- **Brief**
Having read the records, set them all down exactly as they appear.

(Data records)
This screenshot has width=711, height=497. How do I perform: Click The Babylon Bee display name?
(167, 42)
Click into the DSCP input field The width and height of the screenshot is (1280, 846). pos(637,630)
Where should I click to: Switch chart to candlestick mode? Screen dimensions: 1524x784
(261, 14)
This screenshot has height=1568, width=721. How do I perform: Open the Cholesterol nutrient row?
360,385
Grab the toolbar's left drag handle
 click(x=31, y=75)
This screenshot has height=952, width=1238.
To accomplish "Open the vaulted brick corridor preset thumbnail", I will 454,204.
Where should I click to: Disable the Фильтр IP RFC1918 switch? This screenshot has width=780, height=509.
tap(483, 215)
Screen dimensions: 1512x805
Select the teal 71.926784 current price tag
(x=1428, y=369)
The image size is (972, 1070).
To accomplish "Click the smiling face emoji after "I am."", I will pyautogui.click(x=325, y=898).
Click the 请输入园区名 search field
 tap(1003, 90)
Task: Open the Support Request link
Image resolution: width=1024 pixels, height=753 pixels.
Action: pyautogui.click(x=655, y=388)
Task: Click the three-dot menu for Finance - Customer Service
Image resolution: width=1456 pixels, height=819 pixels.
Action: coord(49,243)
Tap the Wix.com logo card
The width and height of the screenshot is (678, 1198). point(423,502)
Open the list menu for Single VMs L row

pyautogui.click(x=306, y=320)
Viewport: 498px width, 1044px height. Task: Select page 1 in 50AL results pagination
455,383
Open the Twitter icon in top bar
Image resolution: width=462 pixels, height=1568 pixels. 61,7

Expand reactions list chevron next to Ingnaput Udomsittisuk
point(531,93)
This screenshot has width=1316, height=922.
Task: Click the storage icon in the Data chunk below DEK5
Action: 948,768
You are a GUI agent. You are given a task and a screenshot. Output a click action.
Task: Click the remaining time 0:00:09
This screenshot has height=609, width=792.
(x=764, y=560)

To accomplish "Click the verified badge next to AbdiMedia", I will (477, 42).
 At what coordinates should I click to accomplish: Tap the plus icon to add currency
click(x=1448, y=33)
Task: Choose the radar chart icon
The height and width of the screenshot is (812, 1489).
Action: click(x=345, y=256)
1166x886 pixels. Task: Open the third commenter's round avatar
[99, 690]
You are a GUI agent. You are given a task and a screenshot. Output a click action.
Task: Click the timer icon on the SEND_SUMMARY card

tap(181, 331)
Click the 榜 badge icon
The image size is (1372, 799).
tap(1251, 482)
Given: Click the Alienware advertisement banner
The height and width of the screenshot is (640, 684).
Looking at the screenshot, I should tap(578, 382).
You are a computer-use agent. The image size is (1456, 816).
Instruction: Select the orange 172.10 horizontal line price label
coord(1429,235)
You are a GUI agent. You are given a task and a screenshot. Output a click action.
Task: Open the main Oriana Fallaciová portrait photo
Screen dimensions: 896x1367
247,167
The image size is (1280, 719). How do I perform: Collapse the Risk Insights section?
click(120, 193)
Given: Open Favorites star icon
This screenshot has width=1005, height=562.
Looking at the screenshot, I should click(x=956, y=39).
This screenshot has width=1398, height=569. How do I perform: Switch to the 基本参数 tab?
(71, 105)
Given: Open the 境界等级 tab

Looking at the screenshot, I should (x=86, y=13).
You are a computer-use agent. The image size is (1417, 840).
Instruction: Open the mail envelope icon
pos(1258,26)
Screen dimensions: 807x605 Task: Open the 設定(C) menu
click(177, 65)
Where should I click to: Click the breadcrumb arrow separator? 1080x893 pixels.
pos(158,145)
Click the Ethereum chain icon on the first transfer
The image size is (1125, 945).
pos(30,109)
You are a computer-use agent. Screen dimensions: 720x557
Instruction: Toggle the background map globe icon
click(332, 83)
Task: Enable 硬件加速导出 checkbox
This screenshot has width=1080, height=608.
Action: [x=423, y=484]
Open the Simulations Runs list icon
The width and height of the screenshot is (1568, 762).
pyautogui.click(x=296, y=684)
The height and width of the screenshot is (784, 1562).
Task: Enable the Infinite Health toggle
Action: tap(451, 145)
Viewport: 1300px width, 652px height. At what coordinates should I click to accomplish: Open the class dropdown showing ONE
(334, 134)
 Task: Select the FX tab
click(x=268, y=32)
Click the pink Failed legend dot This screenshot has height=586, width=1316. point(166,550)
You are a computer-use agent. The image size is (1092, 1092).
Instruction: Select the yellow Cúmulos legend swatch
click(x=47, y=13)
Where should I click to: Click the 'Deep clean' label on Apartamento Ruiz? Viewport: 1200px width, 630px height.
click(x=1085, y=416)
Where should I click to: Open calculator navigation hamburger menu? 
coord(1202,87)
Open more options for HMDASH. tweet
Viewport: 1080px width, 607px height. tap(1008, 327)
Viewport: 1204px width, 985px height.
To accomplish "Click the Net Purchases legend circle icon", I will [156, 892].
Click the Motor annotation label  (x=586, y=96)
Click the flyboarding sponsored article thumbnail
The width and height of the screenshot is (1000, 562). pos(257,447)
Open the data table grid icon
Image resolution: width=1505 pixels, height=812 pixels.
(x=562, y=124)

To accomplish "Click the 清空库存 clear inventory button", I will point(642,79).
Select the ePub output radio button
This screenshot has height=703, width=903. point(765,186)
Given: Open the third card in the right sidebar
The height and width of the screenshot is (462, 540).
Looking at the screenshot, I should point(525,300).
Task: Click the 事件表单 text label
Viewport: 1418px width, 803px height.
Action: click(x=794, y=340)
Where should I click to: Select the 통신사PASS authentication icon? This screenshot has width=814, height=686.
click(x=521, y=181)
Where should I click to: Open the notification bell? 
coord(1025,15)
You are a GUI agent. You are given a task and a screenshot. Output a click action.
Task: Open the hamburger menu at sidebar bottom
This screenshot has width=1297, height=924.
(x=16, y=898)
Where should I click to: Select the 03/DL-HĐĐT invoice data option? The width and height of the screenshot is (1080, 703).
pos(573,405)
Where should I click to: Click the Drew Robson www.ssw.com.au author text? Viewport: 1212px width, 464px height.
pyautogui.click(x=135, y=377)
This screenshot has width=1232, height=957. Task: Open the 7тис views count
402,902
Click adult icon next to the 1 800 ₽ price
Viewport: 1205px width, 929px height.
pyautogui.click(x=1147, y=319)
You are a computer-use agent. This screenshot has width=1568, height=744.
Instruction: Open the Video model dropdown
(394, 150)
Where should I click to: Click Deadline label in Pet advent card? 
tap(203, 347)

- **Your solution**
This screenshot has width=711, height=497. How do I perform: Click The Babylon Bee display name?
(167, 42)
Click into the DSCP input field The width and height of the screenshot is (1280, 846). pos(637,630)
Where should I click to: Switch chart to candlestick mode? Screen dimensions: 1524x784
(261, 14)
This screenshot has height=1568, width=721. How do I perform: Open the Cholesterol nutrient row?
360,385
Grab the toolbar's left drag handle
 click(x=31, y=75)
This screenshot has height=952, width=1238.
To accomplish "Open the vaulted brick corridor preset thumbnail", I will 454,204.
Where should I click to: Disable the Фильтр IP RFC1918 switch? This screenshot has width=780, height=509.
tap(483, 215)
Screen dimensions: 1512x805
Select the teal 71.926784 current price tag
(x=1428, y=369)
The image size is (972, 1070).
To accomplish "Click the smiling face emoji after "I am."", I will pyautogui.click(x=325, y=898).
Click the 请输入园区名 search field
 tap(1003, 90)
Task: Open the Support Request link
Image resolution: width=1024 pixels, height=753 pixels.
Action: pyautogui.click(x=655, y=388)
Task: Click the three-dot menu for Finance - Customer Service
Image resolution: width=1456 pixels, height=819 pixels.
Action: coord(49,243)
Tap the Wix.com logo card
The width and height of the screenshot is (678, 1198). point(423,502)
Open the list menu for Single VMs L row

pyautogui.click(x=306, y=320)
Viewport: 498px width, 1044px height. Task: Select page 1 in 50AL results pagination
455,383
Open the Twitter icon in top bar
Image resolution: width=462 pixels, height=1568 pixels. 61,7

Expand reactions list chevron next to Ingnaput Udomsittisuk
point(531,93)
This screenshot has width=1316, height=922.
Task: Click the storage icon in the Data chunk below DEK5
Action: 948,768
You are a GUI agent. You are given a task and a screenshot. Output a click action.
Task: Click the remaining time 0:00:09
This screenshot has height=609, width=792.
(x=764, y=560)

To accomplish "Click the verified badge next to AbdiMedia", I will (477, 42).
 At what coordinates should I click to accomplish: Tap the plus icon to add currency
click(x=1448, y=33)
Task: Choose the radar chart icon
The height and width of the screenshot is (812, 1489).
Action: click(x=345, y=256)
1166x886 pixels. Task: Open the third commenter's round avatar
[99, 690]
You are a GUI agent. You are given a task and a screenshot. Output a click action.
Task: Click the timer icon on the SEND_SUMMARY card

tap(181, 331)
Click the 榜 badge icon
The image size is (1372, 799).
tap(1251, 482)
Given: Click the Alienware advertisement banner
The height and width of the screenshot is (640, 684).
Looking at the screenshot, I should tap(578, 382).
You are a computer-use agent. The image size is (1456, 816).
Instruction: Select the orange 172.10 horizontal line price label
coord(1429,235)
You are a GUI agent. You are given a task and a screenshot. Output a click action.
Task: Open the main Oriana Fallaciová portrait photo
Screen dimensions: 896x1367
247,167
The image size is (1280, 719). How do I perform: Collapse the Risk Insights section?
click(120, 193)
Given: Open Favorites star icon
This screenshot has width=1005, height=562.
Looking at the screenshot, I should click(x=956, y=39).
This screenshot has width=1398, height=569. How do I perform: Switch to the 基本参数 tab?
(71, 105)
Given: Open the 境界等级 tab

Looking at the screenshot, I should (x=86, y=13).
You are a computer-use agent. The image size is (1417, 840).
Instruction: Open the mail envelope icon
pos(1258,26)
Screen dimensions: 807x605 Task: Open the 設定(C) menu
click(177, 65)
Where should I click to: Click the breadcrumb arrow separator? 1080x893 pixels.
pos(158,145)
Click the Ethereum chain icon on the first transfer
The image size is (1125, 945).
pos(30,109)
You are a computer-use agent. Screen dimensions: 720x557
Instruction: Toggle the background map globe icon
click(332, 83)
Task: Enable 硬件加速导出 checkbox
This screenshot has width=1080, height=608.
Action: [x=423, y=484]
Open the Simulations Runs list icon
The width and height of the screenshot is (1568, 762).
pyautogui.click(x=296, y=684)
The height and width of the screenshot is (784, 1562).
Task: Enable the Infinite Health toggle
Action: tap(451, 145)
Viewport: 1300px width, 652px height. At what coordinates should I click to accomplish: Open the class dropdown showing ONE
(334, 134)
 Task: Select the FX tab
click(x=268, y=32)
Click the pink Failed legend dot This screenshot has height=586, width=1316. point(166,550)
You are a computer-use agent. The image size is (1092, 1092).
Instruction: Select the yellow Cúmulos legend swatch
click(x=47, y=13)
Where should I click to: Click the 'Deep clean' label on Apartamento Ruiz? Viewport: 1200px width, 630px height.
click(x=1085, y=416)
Where should I click to: Open calculator navigation hamburger menu? 
coord(1202,87)
Open more options for HMDASH. tweet
Viewport: 1080px width, 607px height. tap(1008, 327)
Viewport: 1204px width, 985px height.
To accomplish "Click the Net Purchases legend circle icon", I will [156, 892].
Click the Motor annotation label  (x=586, y=96)
Click the flyboarding sponsored article thumbnail
The width and height of the screenshot is (1000, 562). pos(257,447)
Open the data table grid icon
Image resolution: width=1505 pixels, height=812 pixels.
(x=562, y=124)

To accomplish "Click the 清空库存 clear inventory button", I will point(642,79).
Select the ePub output radio button
This screenshot has height=703, width=903. point(765,186)
Given: Open the third card in the right sidebar
The height and width of the screenshot is (462, 540).
Looking at the screenshot, I should point(525,300).
Task: Click the 事件表单 text label
Viewport: 1418px width, 803px height.
Action: click(x=794, y=340)
Where should I click to: Select the 통신사PASS authentication icon? This screenshot has width=814, height=686.
click(x=521, y=181)
Where should I click to: Open the notification bell? 
coord(1025,15)
You are a GUI agent. You are given a task and a screenshot. Output a click action.
Task: Open the hamburger menu at sidebar bottom
This screenshot has width=1297, height=924.
(x=16, y=898)
Where should I click to: Select the 03/DL-HĐĐT invoice data option? The width and height of the screenshot is (1080, 703).
pos(573,405)
Where should I click to: Click the Drew Robson www.ssw.com.au author text? Viewport: 1212px width, 464px height.
pyautogui.click(x=135, y=377)
This screenshot has width=1232, height=957. Task: Open the 7тис views count
402,902
Click adult icon next to the 1 800 ₽ price
Viewport: 1205px width, 929px height.
pyautogui.click(x=1147, y=319)
You are a computer-use agent. This screenshot has width=1568, height=744.
Instruction: Open the Video model dropdown
(394, 150)
Where should I click to: Click Deadline label in Pet advent card? 
tap(203, 347)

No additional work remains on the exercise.